Pressure on Chinese steel markets was being reflected across broader commodity prices, which was weighing on Australian miners, he added.

BHP Group, the world’s biggest miner and the heaviest stock on the index, fell 1.8 percent, dragging the benchmark lower.

The metals and mining sub-index shed about 1.5 percent.

Iron ore futures in China fell more than 5 percent on Tuesday to their lowest in four-and-a-half months, while copper ended down 1.1 percent having hit its lowest since mid-November.

Financial stocks largely traded sideways, although the country’s largest-listed wealth manager AMP Ltd fell 4 percent after it confirmed a total bill of A$778 million ($563 million) to compensate customers who had received bad advice or been wrongly charged.

Meanwhile, investor focus shifted to domestic sectors such as healthcare and consumer stocks, which are usually insulated from global trade worries.

“It’s because those businesses don’t go anywhere in a trade concern ... that support is focused on local businesses rather than those with international exposure,” said McCarthy.

Shares in the health care sector gained as much as 1.3 percent, while retail heavyweight Woolworths Group rose 0.3 percent.

New Zealand’s benchmark S&P/NZX 50 index rose 0.5 percent or 43.97 points to 8,717.8.

The index was mostly supported by gains in the utilities sector.
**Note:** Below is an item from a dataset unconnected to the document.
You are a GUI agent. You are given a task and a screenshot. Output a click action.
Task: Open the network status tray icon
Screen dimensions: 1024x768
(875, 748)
Electricity retailer Meridian Energy Ltd rose as much as 1.3 percent.

New Zealand’s central bank said it would further loosen mortgage lending restrictions at the start of next year as the risk posed to the financial system from a previously red-hot housing market ease. ($1 = 1.3829 Australian dollars) (Reporting by Shanima A in Bengaluru, additional reporting by Ambar Warrick; editing by Richard Pullin)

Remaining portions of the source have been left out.